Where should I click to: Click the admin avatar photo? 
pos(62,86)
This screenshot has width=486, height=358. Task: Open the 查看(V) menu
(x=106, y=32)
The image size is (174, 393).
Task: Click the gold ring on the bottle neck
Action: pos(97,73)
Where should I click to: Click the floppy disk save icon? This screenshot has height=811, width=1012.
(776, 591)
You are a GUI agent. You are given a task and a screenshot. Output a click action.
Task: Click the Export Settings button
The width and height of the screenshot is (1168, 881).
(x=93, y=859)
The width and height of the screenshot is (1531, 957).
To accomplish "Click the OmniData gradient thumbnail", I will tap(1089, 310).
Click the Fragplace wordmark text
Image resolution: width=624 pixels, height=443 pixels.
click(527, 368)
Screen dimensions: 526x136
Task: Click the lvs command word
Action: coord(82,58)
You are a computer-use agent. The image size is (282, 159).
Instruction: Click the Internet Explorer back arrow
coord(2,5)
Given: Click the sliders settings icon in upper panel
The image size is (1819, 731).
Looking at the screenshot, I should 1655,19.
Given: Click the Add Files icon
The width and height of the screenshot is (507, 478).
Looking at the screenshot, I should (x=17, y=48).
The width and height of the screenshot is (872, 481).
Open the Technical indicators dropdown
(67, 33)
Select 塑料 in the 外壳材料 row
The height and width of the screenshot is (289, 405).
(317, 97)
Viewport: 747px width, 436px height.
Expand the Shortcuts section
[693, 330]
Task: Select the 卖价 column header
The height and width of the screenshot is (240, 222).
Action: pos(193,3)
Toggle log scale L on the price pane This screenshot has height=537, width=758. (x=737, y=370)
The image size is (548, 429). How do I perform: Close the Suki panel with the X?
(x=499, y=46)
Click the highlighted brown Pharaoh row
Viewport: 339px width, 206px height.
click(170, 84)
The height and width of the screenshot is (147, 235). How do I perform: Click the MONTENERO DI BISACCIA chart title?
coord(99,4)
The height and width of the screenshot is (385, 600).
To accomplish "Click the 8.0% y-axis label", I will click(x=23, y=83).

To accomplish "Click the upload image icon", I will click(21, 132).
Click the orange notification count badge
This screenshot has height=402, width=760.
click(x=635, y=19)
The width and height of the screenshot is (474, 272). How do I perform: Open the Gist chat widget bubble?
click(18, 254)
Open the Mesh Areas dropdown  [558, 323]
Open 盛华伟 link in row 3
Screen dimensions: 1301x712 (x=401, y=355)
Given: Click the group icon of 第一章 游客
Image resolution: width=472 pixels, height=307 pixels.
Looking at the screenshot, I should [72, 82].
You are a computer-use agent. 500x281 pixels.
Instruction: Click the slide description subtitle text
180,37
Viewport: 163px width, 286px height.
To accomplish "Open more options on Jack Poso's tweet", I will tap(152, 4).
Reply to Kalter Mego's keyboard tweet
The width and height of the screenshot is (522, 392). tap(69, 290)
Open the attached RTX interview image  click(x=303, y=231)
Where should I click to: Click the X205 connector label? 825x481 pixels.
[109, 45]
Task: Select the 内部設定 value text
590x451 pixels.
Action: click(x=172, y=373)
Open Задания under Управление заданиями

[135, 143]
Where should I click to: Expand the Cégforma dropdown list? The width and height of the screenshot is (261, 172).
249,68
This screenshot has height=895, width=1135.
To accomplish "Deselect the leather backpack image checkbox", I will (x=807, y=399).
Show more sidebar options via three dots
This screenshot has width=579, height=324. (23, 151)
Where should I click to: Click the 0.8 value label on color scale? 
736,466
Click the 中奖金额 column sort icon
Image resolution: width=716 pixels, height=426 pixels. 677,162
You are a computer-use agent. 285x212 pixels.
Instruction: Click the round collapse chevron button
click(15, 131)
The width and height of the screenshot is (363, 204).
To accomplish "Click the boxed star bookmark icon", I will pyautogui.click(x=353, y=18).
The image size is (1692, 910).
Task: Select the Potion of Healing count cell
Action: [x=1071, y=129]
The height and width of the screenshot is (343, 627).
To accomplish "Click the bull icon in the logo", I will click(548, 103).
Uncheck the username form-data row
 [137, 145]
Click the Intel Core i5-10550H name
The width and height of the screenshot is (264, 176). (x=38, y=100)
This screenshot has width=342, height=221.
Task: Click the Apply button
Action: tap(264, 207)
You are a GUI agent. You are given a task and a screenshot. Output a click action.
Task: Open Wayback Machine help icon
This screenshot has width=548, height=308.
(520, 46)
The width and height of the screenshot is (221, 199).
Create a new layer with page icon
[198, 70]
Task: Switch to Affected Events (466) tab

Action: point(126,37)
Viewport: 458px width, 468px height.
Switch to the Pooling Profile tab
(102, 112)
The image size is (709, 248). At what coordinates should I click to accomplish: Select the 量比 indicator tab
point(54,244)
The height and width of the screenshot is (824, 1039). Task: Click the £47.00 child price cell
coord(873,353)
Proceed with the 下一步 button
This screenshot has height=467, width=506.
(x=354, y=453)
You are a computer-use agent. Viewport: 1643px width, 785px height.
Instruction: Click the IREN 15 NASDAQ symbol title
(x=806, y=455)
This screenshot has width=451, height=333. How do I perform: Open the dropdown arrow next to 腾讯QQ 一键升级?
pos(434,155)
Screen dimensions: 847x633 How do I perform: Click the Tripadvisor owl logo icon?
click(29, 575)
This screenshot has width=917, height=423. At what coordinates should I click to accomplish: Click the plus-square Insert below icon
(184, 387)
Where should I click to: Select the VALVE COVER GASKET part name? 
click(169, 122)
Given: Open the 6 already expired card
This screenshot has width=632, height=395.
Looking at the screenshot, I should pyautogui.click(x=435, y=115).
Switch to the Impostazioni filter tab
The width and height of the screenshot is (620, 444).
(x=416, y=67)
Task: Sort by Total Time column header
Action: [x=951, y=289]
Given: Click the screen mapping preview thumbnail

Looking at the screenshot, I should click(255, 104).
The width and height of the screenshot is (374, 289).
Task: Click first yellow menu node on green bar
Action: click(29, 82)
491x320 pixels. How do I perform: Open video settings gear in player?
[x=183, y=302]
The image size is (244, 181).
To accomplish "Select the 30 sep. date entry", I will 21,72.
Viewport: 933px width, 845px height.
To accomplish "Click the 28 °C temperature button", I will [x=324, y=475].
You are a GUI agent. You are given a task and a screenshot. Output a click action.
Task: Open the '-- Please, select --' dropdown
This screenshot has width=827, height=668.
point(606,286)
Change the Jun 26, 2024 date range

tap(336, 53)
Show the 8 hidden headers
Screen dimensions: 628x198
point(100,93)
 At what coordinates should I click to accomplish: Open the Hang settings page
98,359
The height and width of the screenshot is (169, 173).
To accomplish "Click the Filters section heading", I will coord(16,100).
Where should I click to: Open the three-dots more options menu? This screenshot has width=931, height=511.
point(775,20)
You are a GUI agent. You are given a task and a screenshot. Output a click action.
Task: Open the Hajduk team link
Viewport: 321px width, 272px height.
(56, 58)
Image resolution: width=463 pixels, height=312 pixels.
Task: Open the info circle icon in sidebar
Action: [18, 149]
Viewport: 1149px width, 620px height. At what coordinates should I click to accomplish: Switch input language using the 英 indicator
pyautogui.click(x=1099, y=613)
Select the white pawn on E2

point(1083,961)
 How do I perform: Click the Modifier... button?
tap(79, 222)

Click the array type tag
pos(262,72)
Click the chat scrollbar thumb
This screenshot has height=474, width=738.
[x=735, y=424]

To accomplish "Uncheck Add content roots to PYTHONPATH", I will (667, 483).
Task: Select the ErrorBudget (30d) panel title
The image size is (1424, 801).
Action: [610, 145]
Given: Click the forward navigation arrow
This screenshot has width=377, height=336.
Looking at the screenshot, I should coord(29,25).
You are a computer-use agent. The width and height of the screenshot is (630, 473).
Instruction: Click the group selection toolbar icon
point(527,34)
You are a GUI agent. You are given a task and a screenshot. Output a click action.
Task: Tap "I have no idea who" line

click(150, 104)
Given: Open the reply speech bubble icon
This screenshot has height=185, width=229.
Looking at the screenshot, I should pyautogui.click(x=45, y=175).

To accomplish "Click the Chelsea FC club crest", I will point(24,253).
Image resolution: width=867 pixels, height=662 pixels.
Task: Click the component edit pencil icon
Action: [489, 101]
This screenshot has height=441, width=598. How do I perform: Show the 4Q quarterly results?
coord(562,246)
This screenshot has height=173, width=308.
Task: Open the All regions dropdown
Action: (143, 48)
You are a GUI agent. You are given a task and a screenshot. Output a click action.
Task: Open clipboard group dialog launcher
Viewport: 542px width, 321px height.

--- Stated exercise ---
Print the part of the listing that opens with the line containing "You are a computer-use agent. The width" and runs through the end of the listing, reproducing each line unchanged.

--- Exercise output ---
You are a computer-use agent. The width and height of the screenshot is (630, 473).
Instruction: Click the group selection toolbar icon
point(527,34)
You are a GUI agent. You are given a task and a screenshot. Output a click action.
Task: Tap "I have no idea who" line

click(150, 104)
Given: Open the reply speech bubble icon
This screenshot has height=185, width=229.
Looking at the screenshot, I should pyautogui.click(x=45, y=175).

To accomplish "Click the Chelsea FC club crest", I will point(24,253).
Image resolution: width=867 pixels, height=662 pixels.
Task: Click the component edit pencil icon
Action: [489, 101]
This screenshot has height=441, width=598. How do I perform: Show the 4Q quarterly results?
coord(562,246)
This screenshot has height=173, width=308.
Task: Open the All regions dropdown
Action: (143, 48)
You are a GUI agent. You are given a task and a screenshot. Output a click action.
Task: Open clipboard group dialog launcher
Viewport: 542px width, 321px height.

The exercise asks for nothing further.